Mirzaei Mohammad, Behzadi Mansoureh
Shahid Bahonar University of Kerman, Department of Chemistry, Kerman, Iran.
J AOAC Int. 2013 Mar-Apr;96(2):441-6. doi: 10.5740/jaoacint.11-105.
A simple and rapid dispersive liquid-liquid microextraction based on solidification of floating organic drop method prior to flame atomic absorption spectrometry was developed for preconcentration and determination of copper. In this technique, simultaneous complex formation and extraction was performed with rapid injection of a mixture containing ethanol, 1-undecanol, and 1-(2-pyridylazo)-2-naphthol into a water sample spiked with Cu(II). After centrifugation, the test tube was cooled in an ice bath, and solidified extract transferred into a conical vial. Finally, it was dissolved into ethanol and copper concentration was determined. Some effective parameters of extraction and complex formation, such as extraction and disperser solvent type and volume, pH, concentration of the chelating agent, salt effect, and extraction time, were optimized.
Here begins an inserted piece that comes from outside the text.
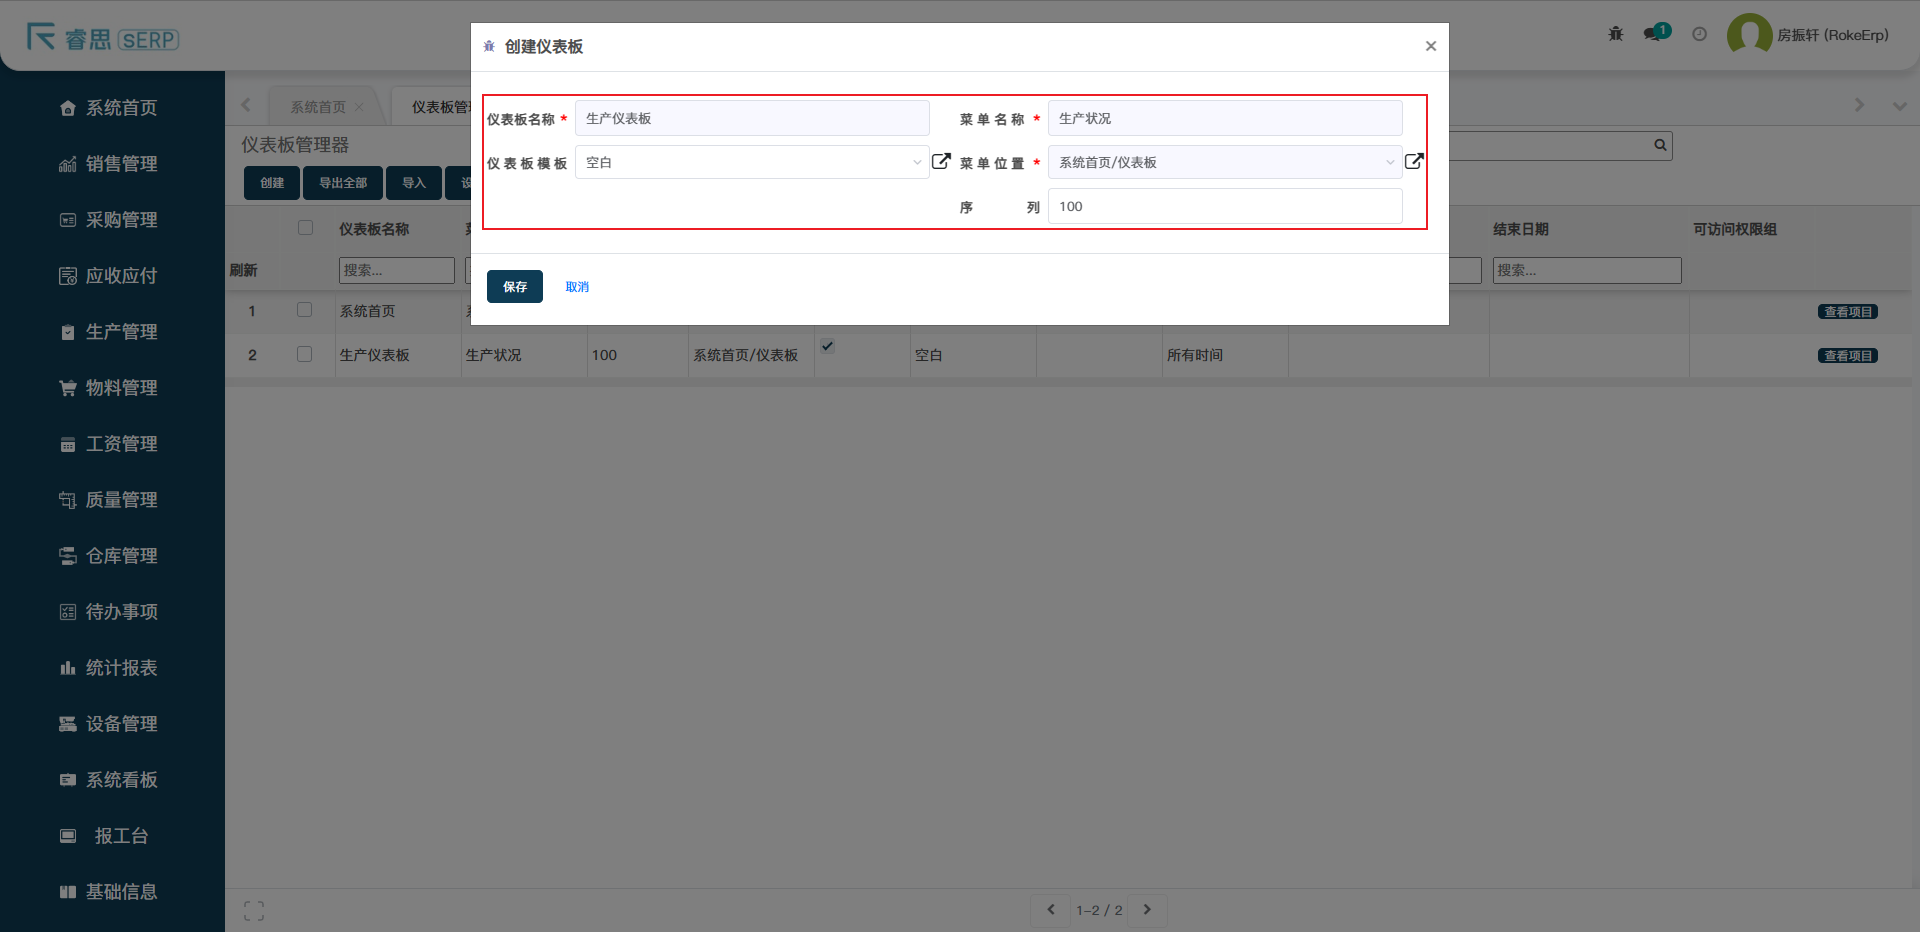Click the bug debug icon in header

[1616, 34]
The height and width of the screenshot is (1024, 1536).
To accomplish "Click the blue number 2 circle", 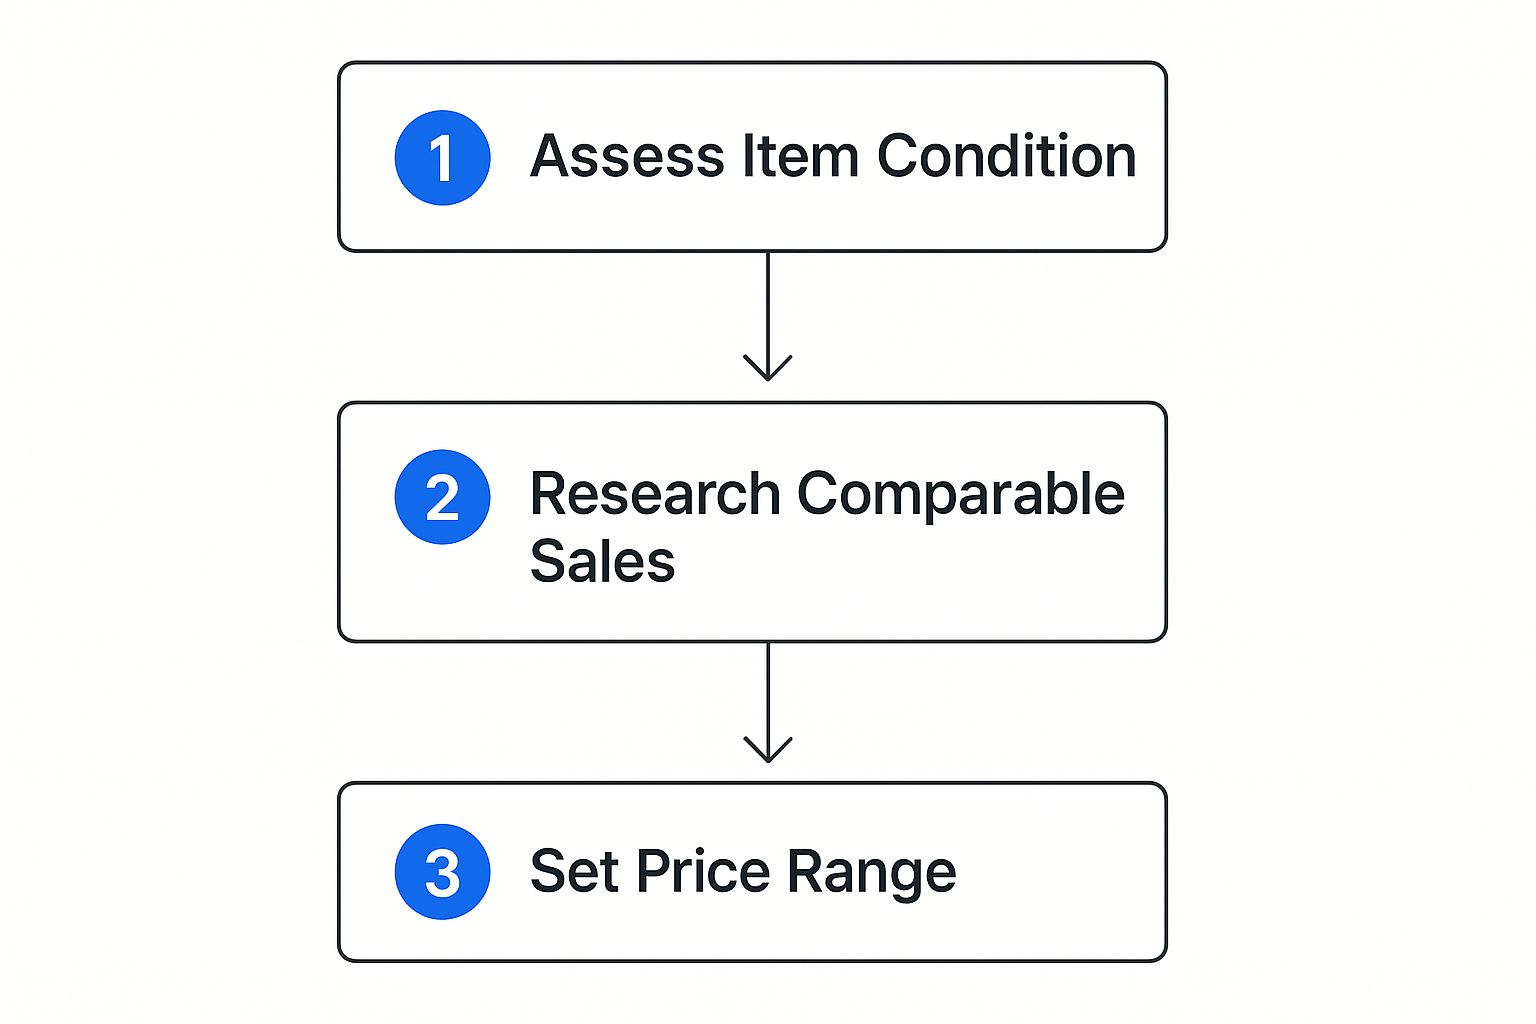I will pyautogui.click(x=442, y=497).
Under the optimum conditions, the calibration graph was linear in the range of 0.50 ng/mL to 0.30 microg/mL, with an LOD of 0.16 ng/mL. The RSD for 10 replicate measurements of 50.0 ng/mL of copper was +/- 1.4%. Two certified reference materials were analyzed, and the determined values were in good agreement with the certified values.
建立了一种基于漂浮有机滴固化法的简单快速分散液液微萃取方法,用于火焰原子吸收光谱法之前对铜的预富集和测定。在该技术中,将含有乙醇、1-十一醇和1-(2-吡啶偶氮)-2-萘酚的混合物快速注入加有Cu(II)的水样中,同时进行络合物形成和萃取。离心后,将试管在冰浴中冷却,固化的萃取物转移至锥形瓶中。最后,将其溶解于乙醇中并测定铜的浓度。对萃取和络合物形成的一些有效参数,如萃取剂和分散剂的类型及体积、pH值、螯合剂浓度、盐效应和萃取时间进行了优化。在最佳条件下,校准曲线在0.50 ng/mL至0.30 μg/mL范围内呈线性,检出限为0.16 ng/mL。对50.0 ng/mL的铜进行10次重复测量的相对标准偏差为±1.4%。分析了两种有证标准物质,测定值与认定值吻合良好。